■ **WHAT IS REQUIRED**:
Set every record down again, exactly and completely.

= Beginning of Section =

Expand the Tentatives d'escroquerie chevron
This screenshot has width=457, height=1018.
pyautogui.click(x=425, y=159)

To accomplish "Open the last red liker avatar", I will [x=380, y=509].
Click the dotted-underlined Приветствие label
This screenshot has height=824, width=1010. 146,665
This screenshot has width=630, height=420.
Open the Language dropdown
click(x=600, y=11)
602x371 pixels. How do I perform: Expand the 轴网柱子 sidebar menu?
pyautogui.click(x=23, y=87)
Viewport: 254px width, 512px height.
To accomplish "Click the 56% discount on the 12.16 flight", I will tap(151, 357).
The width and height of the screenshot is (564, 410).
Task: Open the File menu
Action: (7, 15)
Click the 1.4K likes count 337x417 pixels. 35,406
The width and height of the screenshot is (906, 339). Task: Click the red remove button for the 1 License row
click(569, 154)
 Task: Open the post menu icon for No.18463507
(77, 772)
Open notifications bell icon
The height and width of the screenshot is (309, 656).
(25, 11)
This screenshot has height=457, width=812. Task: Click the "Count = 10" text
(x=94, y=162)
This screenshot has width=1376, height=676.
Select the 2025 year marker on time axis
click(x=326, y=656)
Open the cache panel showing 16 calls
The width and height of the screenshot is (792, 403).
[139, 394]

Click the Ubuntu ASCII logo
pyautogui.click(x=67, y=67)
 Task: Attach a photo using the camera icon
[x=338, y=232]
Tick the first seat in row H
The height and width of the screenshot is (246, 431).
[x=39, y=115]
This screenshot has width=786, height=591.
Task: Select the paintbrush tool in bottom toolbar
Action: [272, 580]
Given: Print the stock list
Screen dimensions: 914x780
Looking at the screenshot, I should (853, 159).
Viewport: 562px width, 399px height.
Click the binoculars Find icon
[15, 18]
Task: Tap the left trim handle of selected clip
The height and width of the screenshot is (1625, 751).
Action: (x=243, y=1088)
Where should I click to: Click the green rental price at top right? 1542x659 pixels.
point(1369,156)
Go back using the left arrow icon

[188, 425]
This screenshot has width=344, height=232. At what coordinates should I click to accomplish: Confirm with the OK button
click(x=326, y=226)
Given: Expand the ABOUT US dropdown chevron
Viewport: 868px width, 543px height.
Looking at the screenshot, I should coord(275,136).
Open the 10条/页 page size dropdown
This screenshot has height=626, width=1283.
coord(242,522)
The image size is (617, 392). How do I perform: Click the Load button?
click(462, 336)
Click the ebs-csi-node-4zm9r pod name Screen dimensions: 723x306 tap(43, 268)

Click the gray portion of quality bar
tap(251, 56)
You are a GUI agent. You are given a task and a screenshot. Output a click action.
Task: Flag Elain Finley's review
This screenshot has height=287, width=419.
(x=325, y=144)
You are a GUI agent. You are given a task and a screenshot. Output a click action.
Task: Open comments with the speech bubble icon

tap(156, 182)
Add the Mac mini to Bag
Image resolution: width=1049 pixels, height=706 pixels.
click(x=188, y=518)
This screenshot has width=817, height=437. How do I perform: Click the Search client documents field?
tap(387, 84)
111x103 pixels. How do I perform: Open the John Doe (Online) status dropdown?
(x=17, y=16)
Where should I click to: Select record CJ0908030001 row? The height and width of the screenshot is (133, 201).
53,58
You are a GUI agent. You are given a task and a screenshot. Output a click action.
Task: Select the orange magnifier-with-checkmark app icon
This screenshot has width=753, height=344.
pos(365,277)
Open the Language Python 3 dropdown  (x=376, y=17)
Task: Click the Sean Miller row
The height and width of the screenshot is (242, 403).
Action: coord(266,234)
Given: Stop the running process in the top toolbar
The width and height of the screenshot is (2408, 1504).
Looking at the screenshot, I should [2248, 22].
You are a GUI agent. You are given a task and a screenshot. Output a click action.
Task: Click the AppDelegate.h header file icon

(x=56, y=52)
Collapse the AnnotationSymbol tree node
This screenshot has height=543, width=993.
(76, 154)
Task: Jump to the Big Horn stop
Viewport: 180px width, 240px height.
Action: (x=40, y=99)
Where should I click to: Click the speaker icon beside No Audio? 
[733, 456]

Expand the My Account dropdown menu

= End of Section =

■ **REPLY**:
Expand the Tentatives d'escroquerie chevron
This screenshot has width=457, height=1018.
pyautogui.click(x=425, y=159)

To accomplish "Open the last red liker avatar", I will [x=380, y=509].
Click the dotted-underlined Приветствие label
This screenshot has height=824, width=1010. 146,665
This screenshot has width=630, height=420.
Open the Language dropdown
click(x=600, y=11)
602x371 pixels. How do I perform: Expand the 轴网柱子 sidebar menu?
pyautogui.click(x=23, y=87)
Viewport: 254px width, 512px height.
To accomplish "Click the 56% discount on the 12.16 flight", I will tap(151, 357).
The width and height of the screenshot is (564, 410).
Task: Open the File menu
Action: (7, 15)
Click the 1.4K likes count 337x417 pixels. 35,406
The width and height of the screenshot is (906, 339). Task: Click the red remove button for the 1 License row
click(569, 154)
 Task: Open the post menu icon for No.18463507
(77, 772)
Open notifications bell icon
The height and width of the screenshot is (309, 656).
(25, 11)
This screenshot has height=457, width=812. Task: Click the "Count = 10" text
(x=94, y=162)
This screenshot has width=1376, height=676.
Select the 2025 year marker on time axis
click(x=326, y=656)
Open the cache panel showing 16 calls
The width and height of the screenshot is (792, 403).
[139, 394]

Click the Ubuntu ASCII logo
pyautogui.click(x=67, y=67)
 Task: Attach a photo using the camera icon
[x=338, y=232]
Tick the first seat in row H
The height and width of the screenshot is (246, 431).
[x=39, y=115]
This screenshot has width=786, height=591.
Task: Select the paintbrush tool in bottom toolbar
Action: [272, 580]
Given: Print the stock list
Screen dimensions: 914x780
Looking at the screenshot, I should (853, 159).
Viewport: 562px width, 399px height.
Click the binoculars Find icon
[15, 18]
Task: Tap the left trim handle of selected clip
The height and width of the screenshot is (1625, 751).
Action: (x=243, y=1088)
Where should I click to: Click the green rental price at top right? 1542x659 pixels.
point(1369,156)
Go back using the left arrow icon

[188, 425]
This screenshot has width=344, height=232. At what coordinates should I click to accomplish: Confirm with the OK button
click(x=326, y=226)
Given: Expand the ABOUT US dropdown chevron
Viewport: 868px width, 543px height.
Looking at the screenshot, I should coord(275,136).
Open the 10条/页 page size dropdown
This screenshot has height=626, width=1283.
coord(242,522)
The image size is (617, 392). How do I perform: Click the Load button?
click(462, 336)
Click the ebs-csi-node-4zm9r pod name Screen dimensions: 723x306 tap(43, 268)

Click the gray portion of quality bar
tap(251, 56)
You are a GUI agent. You are given a task and a screenshot. Output a click action.
Task: Flag Elain Finley's review
This screenshot has height=287, width=419.
(x=325, y=144)
You are a GUI agent. You are given a task and a screenshot. Output a click action.
Task: Open comments with the speech bubble icon

tap(156, 182)
Add the Mac mini to Bag
Image resolution: width=1049 pixels, height=706 pixels.
click(x=188, y=518)
This screenshot has width=817, height=437. How do I perform: Click the Search client documents field?
tap(387, 84)
111x103 pixels. How do I perform: Open the John Doe (Online) status dropdown?
(x=17, y=16)
Where should I click to: Select record CJ0908030001 row? The height and width of the screenshot is (133, 201).
53,58
You are a GUI agent. You are given a task and a screenshot. Output a click action.
Task: Select the orange magnifier-with-checkmark app icon
This screenshot has width=753, height=344.
pos(365,277)
Open the Language Python 3 dropdown  (x=376, y=17)
Task: Click the Sean Miller row
The height and width of the screenshot is (242, 403).
Action: coord(266,234)
Given: Stop the running process in the top toolbar
The width and height of the screenshot is (2408, 1504).
Looking at the screenshot, I should [2248, 22].
You are a GUI agent. You are given a task and a screenshot. Output a click action.
Task: Click the AppDelegate.h header file icon

(x=56, y=52)
Collapse the AnnotationSymbol tree node
This screenshot has height=543, width=993.
(76, 154)
Task: Jump to the Big Horn stop
Viewport: 180px width, 240px height.
Action: (x=40, y=99)
Where should I click to: Click the speaker icon beside No Audio? 
[733, 456]

Expand the My Account dropdown menu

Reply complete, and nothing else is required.